Purification of gsp9a and gsp9b. The components of the G. speciosa venom duct extract prepared as described under Methods were separated by sequential elution with gradients of 4.5% to 54% acetonitrile in 55 min and 54% to 90% acetonitrile in 8 min in the presence of 0.1% TFA. The absorbance profile at 220 nm is shown in Fig. 2, Panel A. An aliquot of Peak 1 in Panel A was reduced and pyridylethylated. The pyridylethylated mixture was fractionated on an analytical C18 column employing a gradient of 0.45% acetonitrile/min in 0/1% TFA, (Panel B).
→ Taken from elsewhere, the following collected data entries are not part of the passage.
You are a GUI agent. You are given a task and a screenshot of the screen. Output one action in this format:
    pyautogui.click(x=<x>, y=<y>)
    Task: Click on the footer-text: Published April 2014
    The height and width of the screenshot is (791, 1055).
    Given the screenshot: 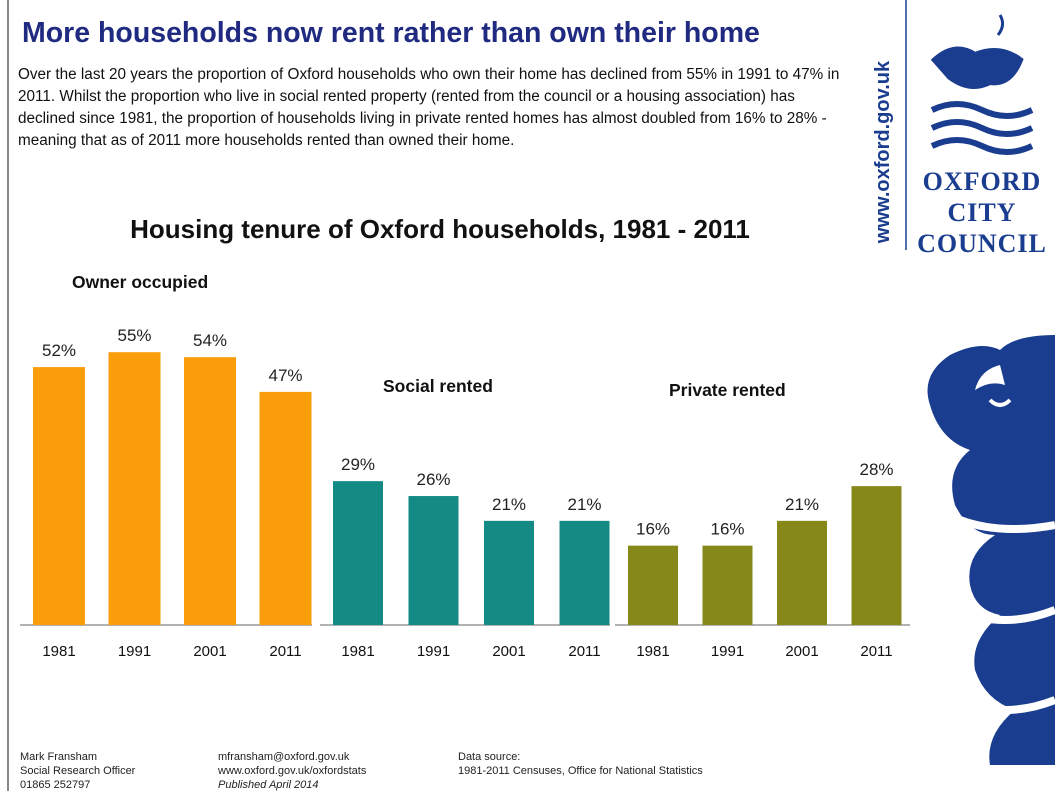 What is the action you would take?
    pyautogui.click(x=268, y=785)
    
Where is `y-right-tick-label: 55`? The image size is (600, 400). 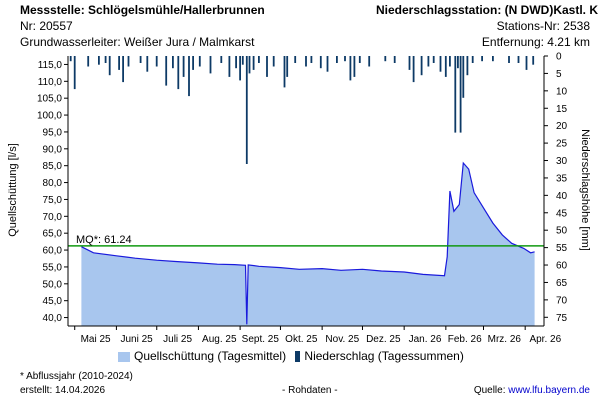
y-right-tick-label: 55 is located at coordinates (562, 248).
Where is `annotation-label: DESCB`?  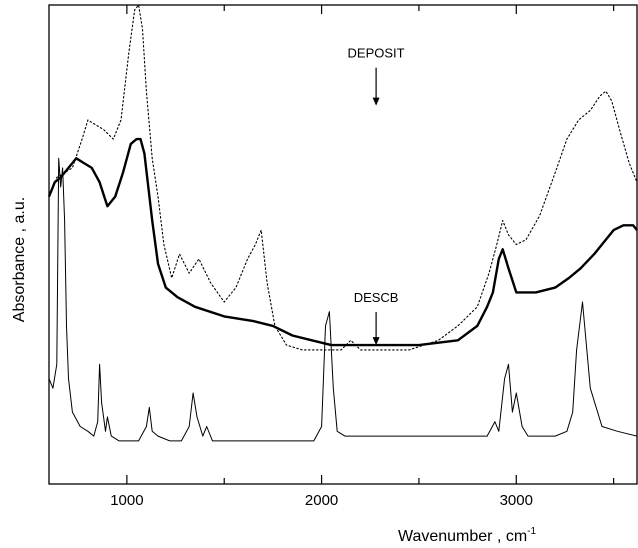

The more hydrophobic peak was determined as described in Methods to be gsp9a and the sequence is shown in Table 2. Peak 2 in Panel A was subfractionated on an analytical C₁₈ HPLC column with a gradient of 0.18% acetonitrile/min in 0.1% TFA (Panel C). The components of the more hydrophobic peak were reduced, pyridylethylated, and then fractionated with a gradient of 0.45% acetonitrile/min in 0.1% TFA on an analytical C₁₈ HPLC column (Panel D). The main peak in Panel D was determined by MALDI and amino acid sequencing to be gsp9b (Table 2).